The mean age at RICM diagnosis was 18 years (range 3.6–57), with a mean latency post-radiation of 9.6 years (range 0.25–41). The anatomical location of RICMs is as follows: temporal lobe 36 patients (11%), frontal lobe 36x (11%), parietal lobe 13x (4%), basal ganglia 16x (4.9%), cerebellum 11x (3.4%), “infratentorial” 7x (2.2%), occipital lobe 5x (1.5%), limbic lobe 5x (1.5%), brainstem 1x, foramen of Monro 1 patient. RICM was diagnosed incidentally in 270 patients (83%), 19 presented with seizures (5.8%), 11 with headache (3.4%), 7 × focal neurological deficit (2.2%), 5 × nausea and vomiting (1.5%), 3 × ataxia (0.9%), 3 × hearing loss (0.9%), 1 × vision disturbance, and 1 with loss of consciousness.

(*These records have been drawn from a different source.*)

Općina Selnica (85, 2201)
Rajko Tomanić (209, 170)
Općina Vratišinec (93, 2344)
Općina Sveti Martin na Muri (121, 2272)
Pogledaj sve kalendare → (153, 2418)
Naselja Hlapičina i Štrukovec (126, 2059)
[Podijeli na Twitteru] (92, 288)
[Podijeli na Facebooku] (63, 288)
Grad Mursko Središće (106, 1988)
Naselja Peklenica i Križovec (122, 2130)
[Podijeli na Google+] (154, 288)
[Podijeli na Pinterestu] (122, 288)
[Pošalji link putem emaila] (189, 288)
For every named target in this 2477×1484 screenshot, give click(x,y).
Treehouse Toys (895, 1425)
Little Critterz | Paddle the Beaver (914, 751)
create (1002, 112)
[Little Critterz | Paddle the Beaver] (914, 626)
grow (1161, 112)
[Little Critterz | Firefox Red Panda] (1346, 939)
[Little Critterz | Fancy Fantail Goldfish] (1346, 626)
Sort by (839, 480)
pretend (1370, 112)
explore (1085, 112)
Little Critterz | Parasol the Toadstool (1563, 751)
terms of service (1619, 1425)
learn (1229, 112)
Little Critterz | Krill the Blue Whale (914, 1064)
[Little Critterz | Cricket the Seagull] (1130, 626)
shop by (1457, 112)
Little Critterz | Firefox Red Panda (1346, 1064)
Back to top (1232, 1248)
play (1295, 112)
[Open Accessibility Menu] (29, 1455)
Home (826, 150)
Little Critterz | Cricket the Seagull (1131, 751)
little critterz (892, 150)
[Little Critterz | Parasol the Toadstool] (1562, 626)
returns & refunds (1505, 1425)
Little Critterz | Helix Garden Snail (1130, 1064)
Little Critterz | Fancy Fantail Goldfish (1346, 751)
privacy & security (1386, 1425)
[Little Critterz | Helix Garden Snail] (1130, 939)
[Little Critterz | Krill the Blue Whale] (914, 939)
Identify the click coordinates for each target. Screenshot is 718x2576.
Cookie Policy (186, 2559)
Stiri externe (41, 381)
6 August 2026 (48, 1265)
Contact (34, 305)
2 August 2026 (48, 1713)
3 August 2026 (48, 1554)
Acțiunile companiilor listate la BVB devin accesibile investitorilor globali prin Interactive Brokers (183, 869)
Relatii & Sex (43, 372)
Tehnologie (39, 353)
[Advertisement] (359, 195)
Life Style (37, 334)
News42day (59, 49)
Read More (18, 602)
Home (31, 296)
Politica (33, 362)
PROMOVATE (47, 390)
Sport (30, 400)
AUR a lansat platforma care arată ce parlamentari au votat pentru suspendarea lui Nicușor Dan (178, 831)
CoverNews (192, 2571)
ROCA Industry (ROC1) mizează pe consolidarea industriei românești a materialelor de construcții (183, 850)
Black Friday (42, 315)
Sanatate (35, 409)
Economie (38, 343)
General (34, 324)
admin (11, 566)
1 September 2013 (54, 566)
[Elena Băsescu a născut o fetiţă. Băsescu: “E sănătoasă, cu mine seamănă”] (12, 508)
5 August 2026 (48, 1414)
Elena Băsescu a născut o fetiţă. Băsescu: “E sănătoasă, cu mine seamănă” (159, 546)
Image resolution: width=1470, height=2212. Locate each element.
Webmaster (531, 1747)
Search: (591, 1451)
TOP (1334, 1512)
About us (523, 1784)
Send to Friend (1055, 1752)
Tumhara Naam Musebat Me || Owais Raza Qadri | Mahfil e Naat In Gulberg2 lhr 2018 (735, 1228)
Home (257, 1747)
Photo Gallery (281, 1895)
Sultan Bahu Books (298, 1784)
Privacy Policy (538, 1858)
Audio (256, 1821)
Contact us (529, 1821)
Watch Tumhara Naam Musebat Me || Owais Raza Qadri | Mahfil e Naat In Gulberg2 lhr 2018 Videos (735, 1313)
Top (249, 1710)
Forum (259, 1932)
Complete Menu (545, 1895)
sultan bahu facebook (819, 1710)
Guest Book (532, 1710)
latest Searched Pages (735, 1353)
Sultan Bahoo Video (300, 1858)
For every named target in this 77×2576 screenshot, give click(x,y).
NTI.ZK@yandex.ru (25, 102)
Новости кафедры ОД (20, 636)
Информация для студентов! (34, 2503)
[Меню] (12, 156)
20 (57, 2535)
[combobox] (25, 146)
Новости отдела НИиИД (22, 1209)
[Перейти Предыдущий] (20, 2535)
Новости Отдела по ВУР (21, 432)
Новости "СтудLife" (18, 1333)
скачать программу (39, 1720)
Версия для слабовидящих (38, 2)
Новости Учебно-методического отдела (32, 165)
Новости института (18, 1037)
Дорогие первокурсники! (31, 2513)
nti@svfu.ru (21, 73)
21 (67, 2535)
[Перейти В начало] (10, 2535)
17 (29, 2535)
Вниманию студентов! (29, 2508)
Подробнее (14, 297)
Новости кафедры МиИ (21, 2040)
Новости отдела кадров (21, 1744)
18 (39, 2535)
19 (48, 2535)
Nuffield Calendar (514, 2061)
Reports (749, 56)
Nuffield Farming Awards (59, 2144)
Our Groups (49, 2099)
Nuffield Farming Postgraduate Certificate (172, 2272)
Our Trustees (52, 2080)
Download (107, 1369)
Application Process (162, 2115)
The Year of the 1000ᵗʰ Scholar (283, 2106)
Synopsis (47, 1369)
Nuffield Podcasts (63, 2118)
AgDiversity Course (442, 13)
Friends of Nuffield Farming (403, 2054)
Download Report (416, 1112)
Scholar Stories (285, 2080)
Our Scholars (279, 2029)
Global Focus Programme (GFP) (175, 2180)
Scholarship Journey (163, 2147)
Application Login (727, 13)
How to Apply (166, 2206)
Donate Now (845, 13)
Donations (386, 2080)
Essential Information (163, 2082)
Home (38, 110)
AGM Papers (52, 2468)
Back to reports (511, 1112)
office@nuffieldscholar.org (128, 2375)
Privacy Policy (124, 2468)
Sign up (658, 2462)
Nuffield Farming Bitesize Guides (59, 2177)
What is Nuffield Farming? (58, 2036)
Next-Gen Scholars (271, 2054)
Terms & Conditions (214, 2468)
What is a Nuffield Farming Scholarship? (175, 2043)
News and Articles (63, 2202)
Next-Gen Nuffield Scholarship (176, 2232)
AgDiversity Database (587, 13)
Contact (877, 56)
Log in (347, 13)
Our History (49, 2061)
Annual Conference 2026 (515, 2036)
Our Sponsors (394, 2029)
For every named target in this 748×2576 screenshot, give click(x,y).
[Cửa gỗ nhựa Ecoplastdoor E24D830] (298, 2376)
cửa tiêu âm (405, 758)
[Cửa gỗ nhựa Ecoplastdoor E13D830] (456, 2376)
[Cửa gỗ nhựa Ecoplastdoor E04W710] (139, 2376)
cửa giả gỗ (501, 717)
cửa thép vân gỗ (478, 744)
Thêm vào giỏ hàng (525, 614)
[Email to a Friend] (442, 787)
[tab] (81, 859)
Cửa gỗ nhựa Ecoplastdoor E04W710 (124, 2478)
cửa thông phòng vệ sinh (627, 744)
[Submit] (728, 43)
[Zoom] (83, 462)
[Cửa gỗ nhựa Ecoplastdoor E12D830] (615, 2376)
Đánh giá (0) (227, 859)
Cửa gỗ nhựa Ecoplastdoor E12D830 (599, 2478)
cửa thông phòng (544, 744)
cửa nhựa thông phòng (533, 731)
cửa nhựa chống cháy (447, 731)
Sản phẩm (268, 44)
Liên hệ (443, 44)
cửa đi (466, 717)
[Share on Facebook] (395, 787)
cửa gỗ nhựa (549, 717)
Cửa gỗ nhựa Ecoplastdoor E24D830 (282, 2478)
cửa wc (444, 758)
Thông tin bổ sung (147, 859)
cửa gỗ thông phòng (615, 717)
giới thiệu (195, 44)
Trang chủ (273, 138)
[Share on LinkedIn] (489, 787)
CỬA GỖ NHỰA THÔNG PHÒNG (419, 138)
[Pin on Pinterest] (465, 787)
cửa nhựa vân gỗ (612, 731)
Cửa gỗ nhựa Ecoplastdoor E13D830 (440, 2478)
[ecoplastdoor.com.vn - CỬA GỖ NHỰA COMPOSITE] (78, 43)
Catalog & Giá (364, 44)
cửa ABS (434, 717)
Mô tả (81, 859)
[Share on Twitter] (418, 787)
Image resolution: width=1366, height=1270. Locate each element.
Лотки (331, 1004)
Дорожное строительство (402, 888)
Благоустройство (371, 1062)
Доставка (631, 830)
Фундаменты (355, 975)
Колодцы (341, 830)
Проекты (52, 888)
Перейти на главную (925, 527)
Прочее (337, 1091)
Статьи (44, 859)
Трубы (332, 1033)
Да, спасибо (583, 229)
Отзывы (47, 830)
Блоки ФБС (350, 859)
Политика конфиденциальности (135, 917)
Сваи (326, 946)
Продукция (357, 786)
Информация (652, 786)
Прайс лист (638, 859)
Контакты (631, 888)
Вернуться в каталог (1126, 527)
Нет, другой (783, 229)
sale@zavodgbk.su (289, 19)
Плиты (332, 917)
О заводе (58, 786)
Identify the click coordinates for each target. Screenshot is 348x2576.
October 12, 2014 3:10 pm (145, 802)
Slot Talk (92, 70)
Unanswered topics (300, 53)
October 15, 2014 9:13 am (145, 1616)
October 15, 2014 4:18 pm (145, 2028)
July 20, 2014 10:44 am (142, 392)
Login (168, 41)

Two hundred sixty-four patients were simply observed (81.2%), with 34 patients undergoing surgery (10.5%). The cavernoma bled on presentation in 28 patients (8.6%). Other indications for surgery included new-onset seizures, increased seizure frequency, new neurological deficits, and substantial interval growth. The mean follow-up duration was 11.7 years (range 0.5–50.3), although only 6 studies reported any data on follow-up for the RICM cohort. While reported prognostic data vary widely and are not reported for the vast majority of patients, a simple summary can be made. With observation, 2 patients improved, 28 remained stable, and 7 worsened. With surgery, 17 patients improved, and 7 patients worsened. The prognosis is unknown for 269 patients (82.8%).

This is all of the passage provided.